6. Avoid talking about money!
That's right, ignore the numbers. Financial responsibility often comes through the decisions we make and that can often be a consideration before we even think about the cost in monetary value. It is important to explore the concept of ‘want’ versus ‘need’ to help students prioritise and better understand how to manage their budgets, whatever size the budget might be.
- Give your students a chance to vote on whether a purchase is a want or a need. Wi-Fi for example, in some contexts could be categorised as a want, but what if you work from home, does that change the outcome? Here are some other expenditures you can ask them about: fast food, sports channel subscription, Netflix, owning a car, going on holiday.
- Create a class budget plan. Use an online supermarket website to help students create a simple meal plan for the day or week. This will help them understand the value of items, begin to make choices and practise how to spread their expenditure over time.
- Discuss how money makes people feel. Present students with scenarios and ask them how they would feel. This will help them to understand that often we attach emotions to our spending.
7. Lean on the experts
The topic of financial resilience is far-reaching and can feel daunting to approach. Once you have taken part in our webinar, accessed our resources and explored how to embed Words That Count into your plans, don’t hesitate to reach out to experts who will support with more advice and guidance.
- The Money and Pension service provide a raft of resources, from a schools’ toolkit to curriculum planning guidance, which will support financial education teaching.

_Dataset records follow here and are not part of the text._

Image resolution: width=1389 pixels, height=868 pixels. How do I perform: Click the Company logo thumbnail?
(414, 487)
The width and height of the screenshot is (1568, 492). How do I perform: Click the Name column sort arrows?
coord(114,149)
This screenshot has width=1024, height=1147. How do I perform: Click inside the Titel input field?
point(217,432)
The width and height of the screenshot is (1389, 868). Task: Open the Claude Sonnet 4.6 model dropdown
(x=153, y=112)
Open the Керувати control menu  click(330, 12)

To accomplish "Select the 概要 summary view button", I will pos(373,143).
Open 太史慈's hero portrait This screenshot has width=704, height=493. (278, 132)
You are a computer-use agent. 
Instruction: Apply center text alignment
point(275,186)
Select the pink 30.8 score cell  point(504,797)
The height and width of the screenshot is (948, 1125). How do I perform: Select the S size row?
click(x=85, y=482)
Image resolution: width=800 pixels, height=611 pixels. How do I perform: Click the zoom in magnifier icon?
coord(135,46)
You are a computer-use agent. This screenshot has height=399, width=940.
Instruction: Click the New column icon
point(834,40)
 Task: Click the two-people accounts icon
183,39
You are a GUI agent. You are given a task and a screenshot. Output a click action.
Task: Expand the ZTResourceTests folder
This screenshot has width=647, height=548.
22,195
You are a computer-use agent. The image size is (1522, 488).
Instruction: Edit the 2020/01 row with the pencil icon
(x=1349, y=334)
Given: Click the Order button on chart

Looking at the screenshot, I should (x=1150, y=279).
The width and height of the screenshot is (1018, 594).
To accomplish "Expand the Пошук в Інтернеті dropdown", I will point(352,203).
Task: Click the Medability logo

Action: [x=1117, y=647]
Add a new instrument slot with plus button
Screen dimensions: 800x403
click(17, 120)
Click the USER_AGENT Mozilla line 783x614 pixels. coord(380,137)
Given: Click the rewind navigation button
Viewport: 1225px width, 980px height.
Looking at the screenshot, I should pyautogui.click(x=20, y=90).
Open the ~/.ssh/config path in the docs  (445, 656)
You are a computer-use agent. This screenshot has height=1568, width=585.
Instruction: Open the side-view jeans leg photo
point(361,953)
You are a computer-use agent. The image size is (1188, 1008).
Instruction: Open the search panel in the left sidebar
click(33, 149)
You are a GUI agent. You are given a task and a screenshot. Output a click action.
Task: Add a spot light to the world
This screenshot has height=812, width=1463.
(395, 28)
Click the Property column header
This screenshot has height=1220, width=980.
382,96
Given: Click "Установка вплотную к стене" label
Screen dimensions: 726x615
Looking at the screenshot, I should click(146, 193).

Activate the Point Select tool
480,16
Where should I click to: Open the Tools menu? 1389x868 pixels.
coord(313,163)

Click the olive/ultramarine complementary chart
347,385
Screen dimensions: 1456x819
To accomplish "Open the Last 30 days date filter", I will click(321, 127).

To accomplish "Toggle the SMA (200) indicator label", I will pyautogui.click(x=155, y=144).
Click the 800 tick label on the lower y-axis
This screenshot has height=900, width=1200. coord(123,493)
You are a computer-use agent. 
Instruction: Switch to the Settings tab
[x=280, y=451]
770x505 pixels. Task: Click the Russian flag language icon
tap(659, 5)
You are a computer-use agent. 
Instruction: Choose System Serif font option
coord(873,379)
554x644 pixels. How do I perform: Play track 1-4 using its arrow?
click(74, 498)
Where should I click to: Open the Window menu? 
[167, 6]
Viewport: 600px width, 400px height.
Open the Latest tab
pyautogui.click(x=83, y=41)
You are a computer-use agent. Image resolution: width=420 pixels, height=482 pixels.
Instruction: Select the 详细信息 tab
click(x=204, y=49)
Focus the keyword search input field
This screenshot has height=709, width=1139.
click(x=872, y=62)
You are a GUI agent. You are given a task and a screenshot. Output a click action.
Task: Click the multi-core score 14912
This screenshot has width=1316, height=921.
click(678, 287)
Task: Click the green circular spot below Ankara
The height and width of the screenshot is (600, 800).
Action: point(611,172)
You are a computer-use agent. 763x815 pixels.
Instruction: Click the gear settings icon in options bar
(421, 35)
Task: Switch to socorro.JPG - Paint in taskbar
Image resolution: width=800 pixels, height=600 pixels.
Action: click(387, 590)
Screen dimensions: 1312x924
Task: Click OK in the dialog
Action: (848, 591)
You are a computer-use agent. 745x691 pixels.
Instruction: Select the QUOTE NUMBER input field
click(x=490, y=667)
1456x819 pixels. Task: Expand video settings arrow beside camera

- The following banks have useful information to support teachers who are keen to discuss finances with their students:
- If you need to signpost your young people elsewhere to find more specialist support, The Mix is a UK based charity that provides free, confidential advice for young people under 25.
The Golden Rules
Talking about money can be challenging in any scenario but especially in the classroom. That's why we've created some golden rules to help you tackle this topic sensitively and ensure a positive learning experience for anyone involved:
- Be unbiased and open minded with your responses.
- Be honest, if you don’t know, tell your students you are unsure of an answer.
- Take the time to research and revisit at another point.
- Keep students safe - some students may find some topics difficult, particularly during this cost-of-living crisis. Consider how you can make the experience more comfortable and create a safe space for discussion and learning.